== Supplied material ==

◆ ◆ ◆ ◆ ◆

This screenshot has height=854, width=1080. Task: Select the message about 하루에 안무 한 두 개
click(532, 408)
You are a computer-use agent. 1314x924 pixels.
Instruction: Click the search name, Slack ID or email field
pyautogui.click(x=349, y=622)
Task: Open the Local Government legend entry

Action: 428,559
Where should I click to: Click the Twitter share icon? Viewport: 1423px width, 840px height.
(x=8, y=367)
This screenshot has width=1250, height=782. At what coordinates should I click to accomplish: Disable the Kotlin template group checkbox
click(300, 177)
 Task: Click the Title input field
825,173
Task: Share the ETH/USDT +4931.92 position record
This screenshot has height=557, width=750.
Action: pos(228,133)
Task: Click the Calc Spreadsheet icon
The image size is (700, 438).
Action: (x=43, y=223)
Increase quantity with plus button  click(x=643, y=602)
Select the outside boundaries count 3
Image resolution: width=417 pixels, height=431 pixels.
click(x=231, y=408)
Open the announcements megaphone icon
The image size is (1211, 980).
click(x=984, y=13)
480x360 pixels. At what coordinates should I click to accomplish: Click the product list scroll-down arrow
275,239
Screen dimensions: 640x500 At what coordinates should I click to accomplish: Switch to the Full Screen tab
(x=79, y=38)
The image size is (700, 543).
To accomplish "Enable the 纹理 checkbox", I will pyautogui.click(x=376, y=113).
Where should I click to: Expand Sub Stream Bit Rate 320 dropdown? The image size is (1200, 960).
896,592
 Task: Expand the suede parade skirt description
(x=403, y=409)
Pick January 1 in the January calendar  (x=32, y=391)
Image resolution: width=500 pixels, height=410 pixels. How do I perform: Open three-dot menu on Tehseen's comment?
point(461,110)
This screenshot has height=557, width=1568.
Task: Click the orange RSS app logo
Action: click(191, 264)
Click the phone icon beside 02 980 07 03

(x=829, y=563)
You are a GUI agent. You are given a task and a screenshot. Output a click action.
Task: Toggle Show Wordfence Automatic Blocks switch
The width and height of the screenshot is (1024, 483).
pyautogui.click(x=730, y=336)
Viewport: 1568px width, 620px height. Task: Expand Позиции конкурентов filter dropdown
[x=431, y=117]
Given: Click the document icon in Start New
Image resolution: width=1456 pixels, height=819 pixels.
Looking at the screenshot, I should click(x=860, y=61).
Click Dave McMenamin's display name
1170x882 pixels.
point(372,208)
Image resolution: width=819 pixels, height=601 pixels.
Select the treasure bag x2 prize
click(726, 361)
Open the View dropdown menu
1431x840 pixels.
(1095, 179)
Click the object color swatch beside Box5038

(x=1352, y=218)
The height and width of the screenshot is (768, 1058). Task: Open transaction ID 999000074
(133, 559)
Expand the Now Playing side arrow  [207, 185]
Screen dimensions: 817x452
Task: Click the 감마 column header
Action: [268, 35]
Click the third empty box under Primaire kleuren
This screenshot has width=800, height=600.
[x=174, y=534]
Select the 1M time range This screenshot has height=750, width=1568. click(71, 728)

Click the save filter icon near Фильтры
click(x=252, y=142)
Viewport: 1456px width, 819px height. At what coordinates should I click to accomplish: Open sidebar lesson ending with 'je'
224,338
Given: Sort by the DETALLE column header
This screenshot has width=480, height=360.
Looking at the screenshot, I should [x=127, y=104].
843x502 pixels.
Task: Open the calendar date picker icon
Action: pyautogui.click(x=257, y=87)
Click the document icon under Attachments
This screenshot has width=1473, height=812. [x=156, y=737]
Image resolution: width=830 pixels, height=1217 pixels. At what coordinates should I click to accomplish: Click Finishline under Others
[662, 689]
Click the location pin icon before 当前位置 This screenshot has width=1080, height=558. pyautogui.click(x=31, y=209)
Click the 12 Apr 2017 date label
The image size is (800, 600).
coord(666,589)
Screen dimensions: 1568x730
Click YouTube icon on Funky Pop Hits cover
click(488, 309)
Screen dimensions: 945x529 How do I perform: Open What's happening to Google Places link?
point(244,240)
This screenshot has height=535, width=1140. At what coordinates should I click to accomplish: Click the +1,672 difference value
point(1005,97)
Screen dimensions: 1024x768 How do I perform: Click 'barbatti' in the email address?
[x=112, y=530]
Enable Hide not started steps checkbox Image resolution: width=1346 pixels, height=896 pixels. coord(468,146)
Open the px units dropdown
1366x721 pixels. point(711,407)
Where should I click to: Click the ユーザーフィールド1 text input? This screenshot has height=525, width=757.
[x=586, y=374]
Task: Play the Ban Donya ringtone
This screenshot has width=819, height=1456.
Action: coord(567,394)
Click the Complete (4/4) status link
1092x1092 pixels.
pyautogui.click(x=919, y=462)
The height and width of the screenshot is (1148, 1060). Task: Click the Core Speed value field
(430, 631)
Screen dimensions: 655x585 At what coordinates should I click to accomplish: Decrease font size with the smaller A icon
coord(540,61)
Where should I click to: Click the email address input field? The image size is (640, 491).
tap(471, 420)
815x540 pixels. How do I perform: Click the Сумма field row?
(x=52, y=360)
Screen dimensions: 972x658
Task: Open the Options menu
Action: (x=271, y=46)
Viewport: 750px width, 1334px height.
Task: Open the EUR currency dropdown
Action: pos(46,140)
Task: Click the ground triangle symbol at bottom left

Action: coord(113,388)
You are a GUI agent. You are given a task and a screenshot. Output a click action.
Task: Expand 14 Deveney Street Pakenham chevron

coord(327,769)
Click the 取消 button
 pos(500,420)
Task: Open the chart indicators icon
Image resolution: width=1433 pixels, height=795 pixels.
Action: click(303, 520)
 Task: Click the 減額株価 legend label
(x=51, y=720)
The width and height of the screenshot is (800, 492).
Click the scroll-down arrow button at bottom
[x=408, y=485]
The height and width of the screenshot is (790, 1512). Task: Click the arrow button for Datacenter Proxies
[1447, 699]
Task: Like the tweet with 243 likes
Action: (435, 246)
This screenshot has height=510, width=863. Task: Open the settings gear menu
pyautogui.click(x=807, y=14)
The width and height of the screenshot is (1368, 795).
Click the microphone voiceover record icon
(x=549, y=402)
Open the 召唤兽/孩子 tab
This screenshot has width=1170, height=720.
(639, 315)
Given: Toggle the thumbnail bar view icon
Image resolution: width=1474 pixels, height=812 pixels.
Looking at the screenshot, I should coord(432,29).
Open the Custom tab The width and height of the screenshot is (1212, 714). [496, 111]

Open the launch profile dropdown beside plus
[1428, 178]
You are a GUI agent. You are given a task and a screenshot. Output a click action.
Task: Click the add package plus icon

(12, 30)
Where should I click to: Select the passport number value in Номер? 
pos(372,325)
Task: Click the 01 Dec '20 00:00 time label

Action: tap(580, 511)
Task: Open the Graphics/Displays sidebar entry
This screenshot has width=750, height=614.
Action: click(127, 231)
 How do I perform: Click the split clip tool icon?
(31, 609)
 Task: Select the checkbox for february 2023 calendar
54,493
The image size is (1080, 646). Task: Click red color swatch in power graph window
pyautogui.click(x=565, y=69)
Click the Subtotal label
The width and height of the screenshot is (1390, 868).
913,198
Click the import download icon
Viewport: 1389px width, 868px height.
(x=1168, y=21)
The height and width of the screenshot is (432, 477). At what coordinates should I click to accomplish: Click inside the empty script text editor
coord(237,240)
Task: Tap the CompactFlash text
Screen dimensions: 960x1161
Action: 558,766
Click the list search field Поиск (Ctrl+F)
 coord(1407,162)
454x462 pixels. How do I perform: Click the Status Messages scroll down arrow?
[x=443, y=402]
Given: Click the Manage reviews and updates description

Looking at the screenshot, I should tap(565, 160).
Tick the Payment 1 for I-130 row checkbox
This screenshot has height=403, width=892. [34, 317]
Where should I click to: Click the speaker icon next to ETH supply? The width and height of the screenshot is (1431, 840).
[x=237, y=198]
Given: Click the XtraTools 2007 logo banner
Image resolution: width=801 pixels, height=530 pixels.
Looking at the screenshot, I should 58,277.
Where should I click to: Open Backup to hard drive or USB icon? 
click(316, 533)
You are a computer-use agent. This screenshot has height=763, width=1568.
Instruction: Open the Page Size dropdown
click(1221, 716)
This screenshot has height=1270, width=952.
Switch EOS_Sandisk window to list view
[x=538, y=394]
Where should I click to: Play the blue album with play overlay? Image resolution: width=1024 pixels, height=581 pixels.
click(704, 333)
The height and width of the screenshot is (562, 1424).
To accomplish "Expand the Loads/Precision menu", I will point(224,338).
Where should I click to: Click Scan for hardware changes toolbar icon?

◆ ◆ ◆ ◆ ◆

== Exercise prompt ==
Edit the entries from the line containing "The height and width of the screenshot is (768, 1058)." down to the line containing "point(244,240)", replacing "Attachments" with "Files" and leaving everything else as it is.

== Solution to the exercise ==
The height and width of the screenshot is (768, 1058). Task: Open transaction ID 999000074
(133, 559)
Expand the Now Playing side arrow  [207, 185]
Screen dimensions: 817x452
Task: Click the 감마 column header
Action: [268, 35]
Click the third empty box under Primaire kleuren
This screenshot has width=800, height=600.
[x=174, y=534]
Select the 1M time range This screenshot has height=750, width=1568. click(71, 728)

Click the save filter icon near Фильтры
click(x=252, y=142)
Viewport: 1456px width, 819px height. At what coordinates should I click to accomplish: Open sidebar lesson ending with 'je'
224,338
Given: Sort by the DETALLE column header
This screenshot has width=480, height=360.
Looking at the screenshot, I should [x=127, y=104].
843x502 pixels.
Task: Open the calendar date picker icon
Action: pyautogui.click(x=257, y=87)
Click the document icon under Files
This screenshot has width=1473, height=812. [x=156, y=737]
Image resolution: width=830 pixels, height=1217 pixels. At what coordinates should I click to accomplish: Click Finishline under Others
[662, 689]
Click the location pin icon before 当前位置 This screenshot has width=1080, height=558. pyautogui.click(x=31, y=209)
Click the 12 Apr 2017 date label
The image size is (800, 600).
coord(666,589)
Screen dimensions: 1568x730
Click YouTube icon on Funky Pop Hits cover
click(488, 309)
Screen dimensions: 945x529 How do I perform: Open What's happening to Google Places link?
point(244,240)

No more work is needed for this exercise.